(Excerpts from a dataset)
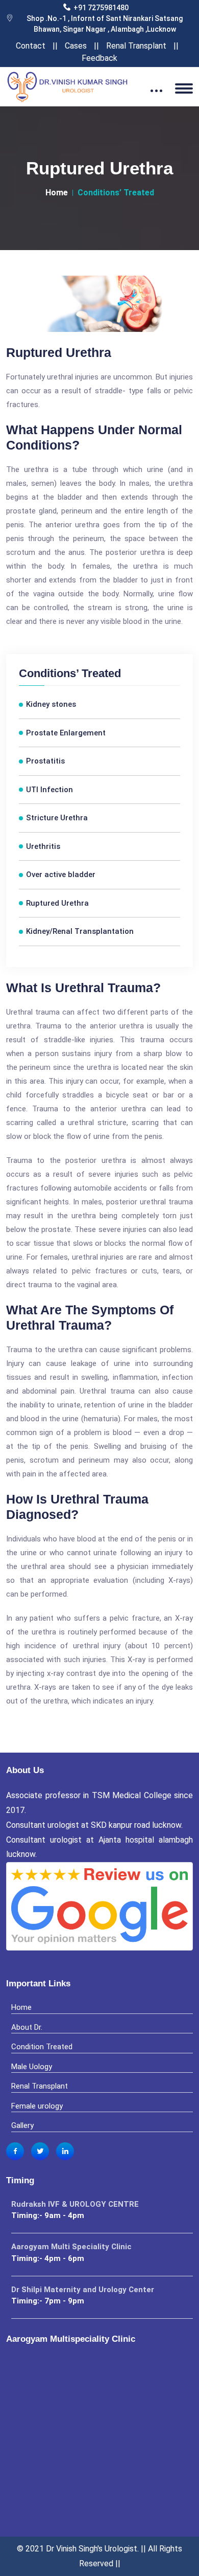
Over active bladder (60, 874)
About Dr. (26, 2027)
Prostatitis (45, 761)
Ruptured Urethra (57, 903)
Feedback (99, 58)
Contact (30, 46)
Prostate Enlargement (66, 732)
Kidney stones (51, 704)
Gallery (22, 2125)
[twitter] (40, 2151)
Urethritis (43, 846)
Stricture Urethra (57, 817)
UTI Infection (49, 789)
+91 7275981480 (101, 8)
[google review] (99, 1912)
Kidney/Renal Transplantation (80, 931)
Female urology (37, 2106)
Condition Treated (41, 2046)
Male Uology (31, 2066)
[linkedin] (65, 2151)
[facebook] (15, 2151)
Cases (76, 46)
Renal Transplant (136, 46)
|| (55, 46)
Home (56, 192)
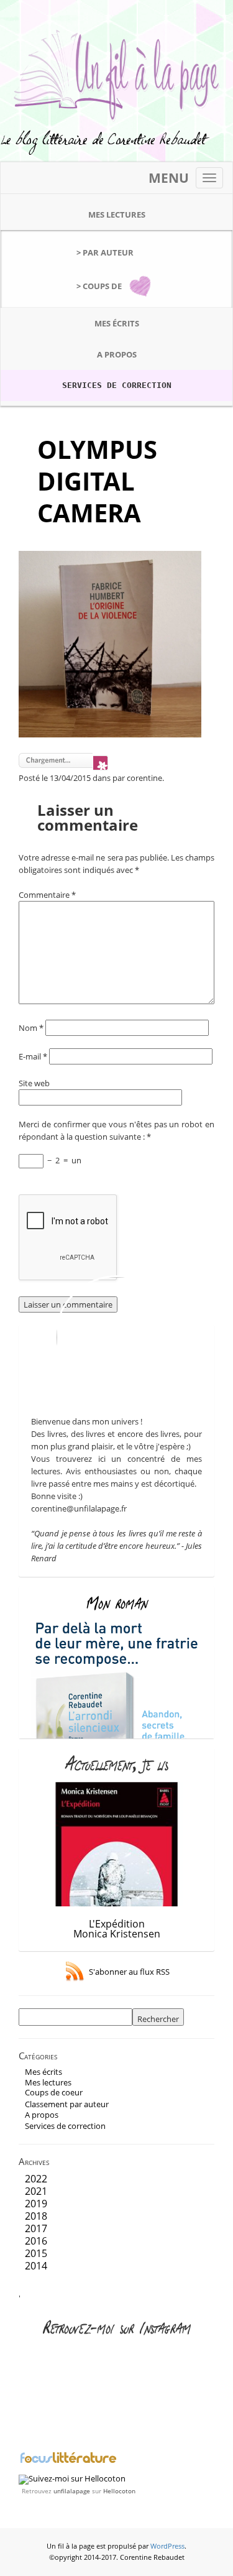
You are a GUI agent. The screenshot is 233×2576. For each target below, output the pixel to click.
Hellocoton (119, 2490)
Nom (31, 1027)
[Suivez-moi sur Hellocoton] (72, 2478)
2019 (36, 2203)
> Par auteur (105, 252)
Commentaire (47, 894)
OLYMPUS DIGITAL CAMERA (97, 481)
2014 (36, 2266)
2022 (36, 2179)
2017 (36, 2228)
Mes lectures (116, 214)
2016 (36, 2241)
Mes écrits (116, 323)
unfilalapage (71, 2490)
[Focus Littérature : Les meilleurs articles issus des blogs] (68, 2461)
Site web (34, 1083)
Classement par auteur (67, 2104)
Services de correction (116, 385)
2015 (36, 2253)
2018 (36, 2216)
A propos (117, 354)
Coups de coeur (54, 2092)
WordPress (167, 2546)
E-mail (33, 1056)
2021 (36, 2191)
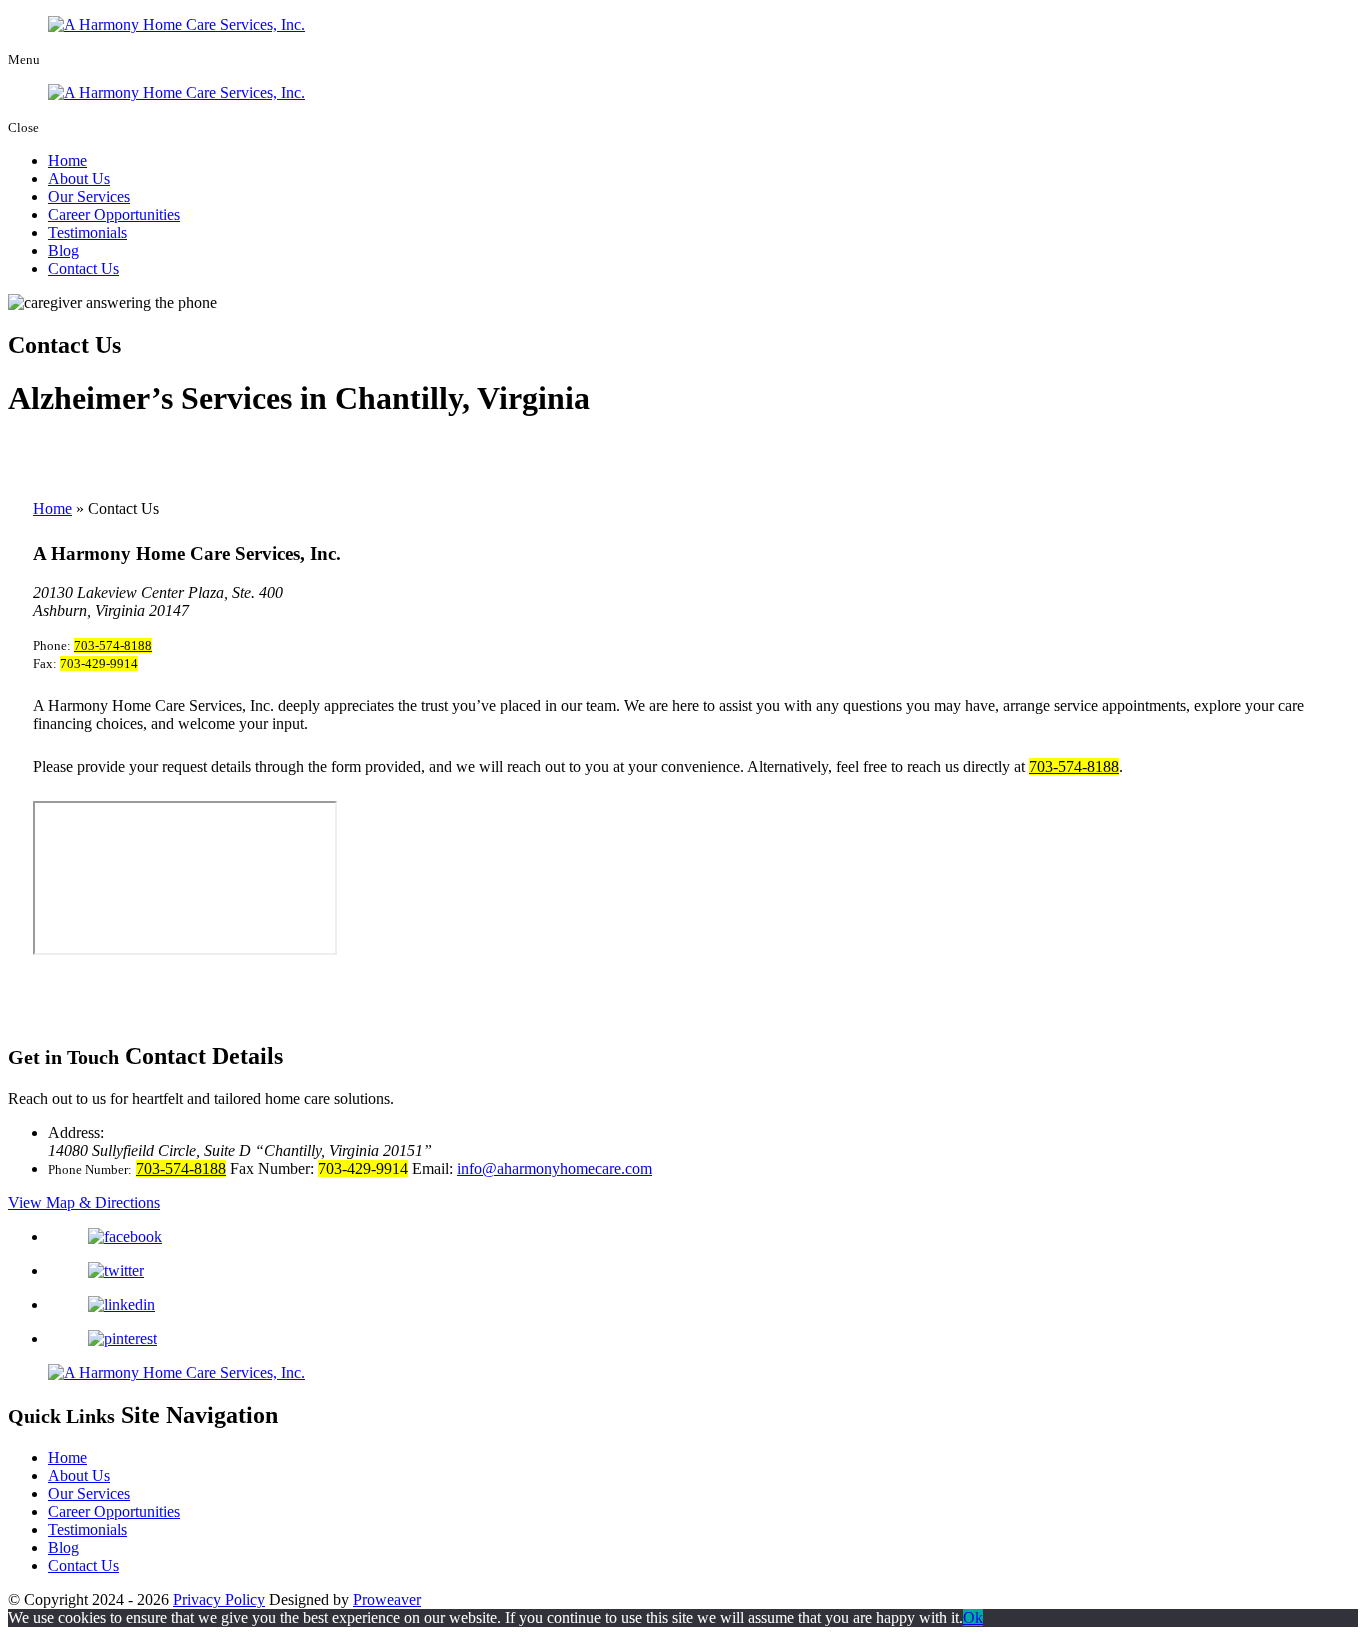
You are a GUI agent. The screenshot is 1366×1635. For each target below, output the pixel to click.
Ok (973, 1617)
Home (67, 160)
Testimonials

**Work required:** Write out the entries above in full and exactly; no pictures.

**Answer for this exercise:**
Over active bladder (60, 874)
About Dr. (26, 2027)
Prostatitis (45, 761)
Ruptured Urethra (57, 903)
Feedback (99, 58)
Contact (30, 46)
Prostate Enlargement (66, 732)
Kidney stones (51, 704)
Gallery (22, 2125)
[twitter] (40, 2151)
Urethritis (43, 846)
Stricture Urethra (57, 817)
UTI Infection (49, 789)
+91 7275981480 (101, 8)
[google review] (99, 1912)
Kidney/Renal Transplantation (80, 931)
Female urology (37, 2106)
Condition Treated (41, 2046)
Male Uology (31, 2066)
[linkedin] (65, 2151)
[facebook] (15, 2151)
Cases (76, 46)
Renal Transplant (136, 46)
|| (55, 46)
Home (56, 192)
You are a GUI agent. The screenshot is 233×2576. For each target below, output the pixel to click.
Hellocoton (119, 2490)
Nom (31, 1027)
[Suivez-moi sur Hellocoton] (72, 2478)
2019 (36, 2203)
> Par auteur (105, 252)
Commentaire (47, 894)
OLYMPUS DIGITAL CAMERA (97, 481)
2014 (36, 2266)
2022 (36, 2179)
2017 (36, 2228)
Mes lectures (116, 214)
2016 (36, 2241)
Mes écrits (116, 323)
unfilalapage (71, 2490)
[Focus Littérature : Les meilleurs articles issus des blogs] (68, 2461)
Site web (34, 1083)
Classement par auteur (67, 2104)
Services de correction (116, 385)
2015 (36, 2253)
2018 (36, 2216)
A propos (117, 354)
Coups de coeur (54, 2092)
WordPress (167, 2546)
E-mail (33, 1056)
2021 (36, 2191)
You are a GUI agent. The screenshot is 1366×1635. For each target below, output the pixel to click.
Ok (973, 1617)
Home (67, 160)
Testimonials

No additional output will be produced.